En suivant la définition d’une fête (Careil et Moreau, 2010), nous pouvons considérer que le clubbing est le ciment de la société élitiste qu’est la jeunesse dorée, régulant leurs émotions en mettant leur corps et leur psyché à l’épreuve et leur permettant de se construire une culture commune d’easyjet-setter, dont l’appartenance est renforcée par les blogues et autres posts qui constituent une forme de narration de leur souvenir de soirée reconstruite a posteriori. Ce qui se passe à l’intérieur reste à l’intérieur : les photos y sont interdites, seuls les discours des « sortants » permettent de narrer certaines anecdotes qui resteront rumeurs. Avec Véronique Nahoum-Grappe (dans Careil et Moreau, 2010 : 25-29), nous comprenons que cela ne correspond pas aux fêtes traditionnelles, mais aux moments festifs contemporains au sens anthropologique. Nous pouvons dire que l’espace festif des easyjet-setters s’inscrit en miroir du monde réel non festif qui constitue son milieu, dans un quartier de Berlin à un moment particulier considéré comme festif, c’est-à-dire comme étant passé du rassemblement à la liesse, pour sortir de son espace quotidien et routinier.
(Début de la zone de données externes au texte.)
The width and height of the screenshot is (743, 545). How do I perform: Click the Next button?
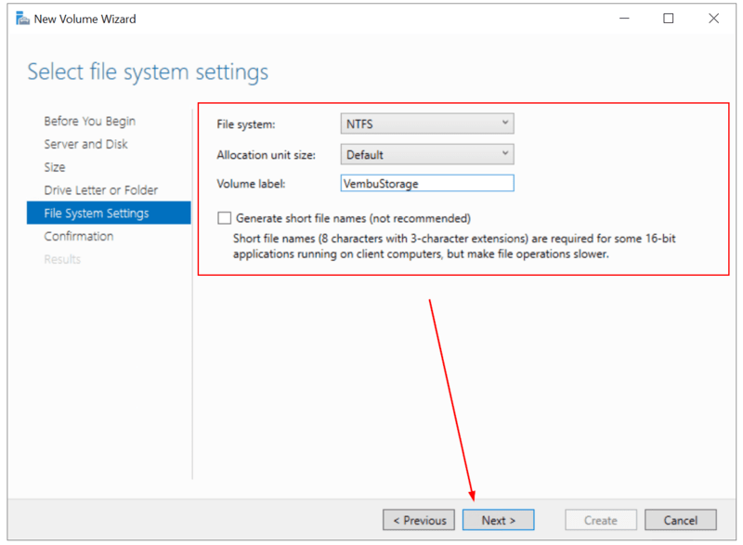click(x=498, y=520)
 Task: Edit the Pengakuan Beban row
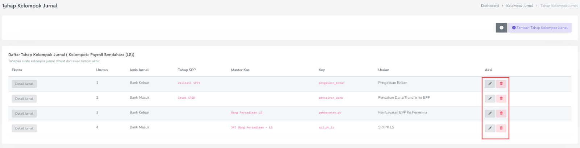[x=490, y=84]
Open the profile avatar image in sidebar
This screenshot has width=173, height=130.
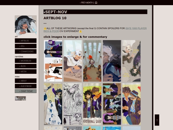pos(26,25)
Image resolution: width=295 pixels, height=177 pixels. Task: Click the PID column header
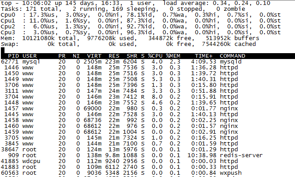click(x=13, y=56)
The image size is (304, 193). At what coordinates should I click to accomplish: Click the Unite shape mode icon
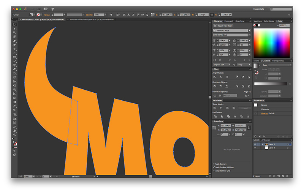click(x=215, y=108)
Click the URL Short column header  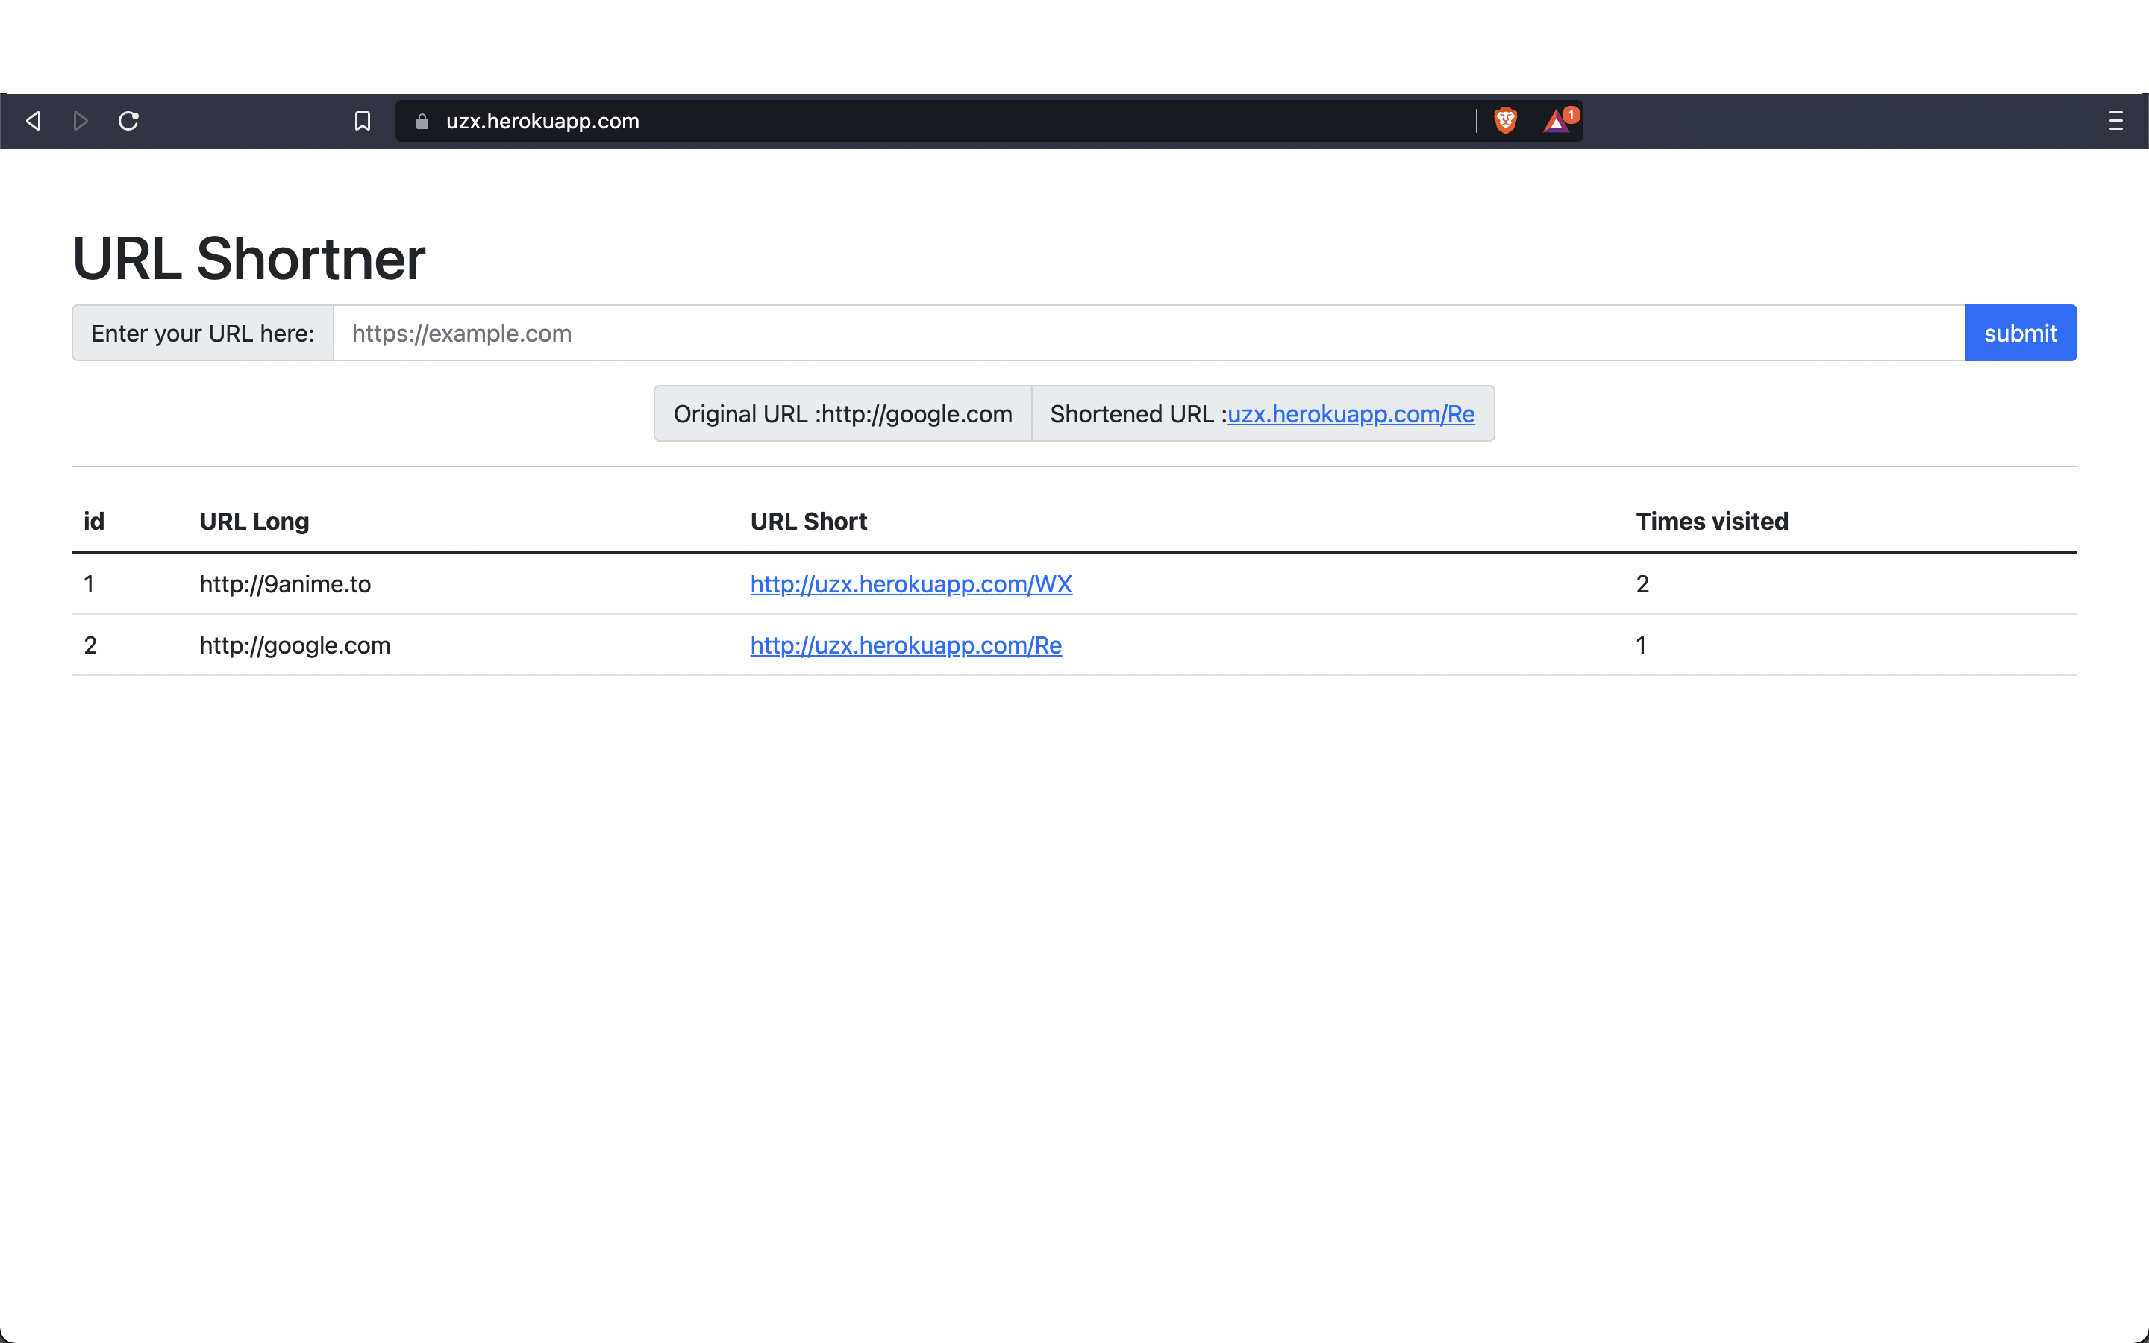(808, 521)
Il s’agit aussi d’un tourisme nocturne : les établissements de clubbing n’ayant pas d’impératifs concernant les horaires de fermeture et le travail de nuit étant peu réglementé. Ce caractère nocturne symbolise ce tourisme négativement par la construction des représentations collectives sur la nuit. Dans la mythologie grecque (Gwiazdzinski, 2005), Nyx (déesse des ténèbres), fille de Chaos, épousa son frère Erèbe et mit au monde Ether (l’air) et Héméra (la lumière) ; elle enfanta seule Thanatos (la mort) et Hypnos (le sommeil). Dans la religion catholique, Nux correspond au temps de la mort, au péché et à la honte. La construction du discours démonologique s’est effectuée à la fin du Moyen Âge. Les philosophes des Lumières s’opposaient à l’obscurantisme de la scolastique. Dans les contes et les fables, les animaux maléfiques et les monstres vivent la nuit… Ainsi, le tourisme « nocturne » pourrait renvoyer à une stigmatisation de cette pratique comme « démoniaque » : le club est un lieu fermé et sombre, avec nombre de fantasmes circulant parmi les non-connaisseurs ; les ombres laissent planer le mystère et le risque, les sens sont bouleversés par les systèmes sonores et lumineux innovants ; la sexualité et la consommation de substances psychoactives en sont des éléments constitutifs, soit la recherche du « dionysiaque », c’est-à-dire de l’ivresse, du sublime effrayant. Imaginairement, les pratiquants entrent dans un espace de liberté transgressive, perverse. Le vertige est alors recherché dans un jeu (Caillois, 1957) qui relève de l’ilinx (il permet de déstabiliser les sens et d’accéder à la transe) et de la mimicry (par cette déstabilisation, l’easyjet-setter arrive à accéder à un rôle autre, il se comporte différemment et adopte les attitudes d’un autre que soi).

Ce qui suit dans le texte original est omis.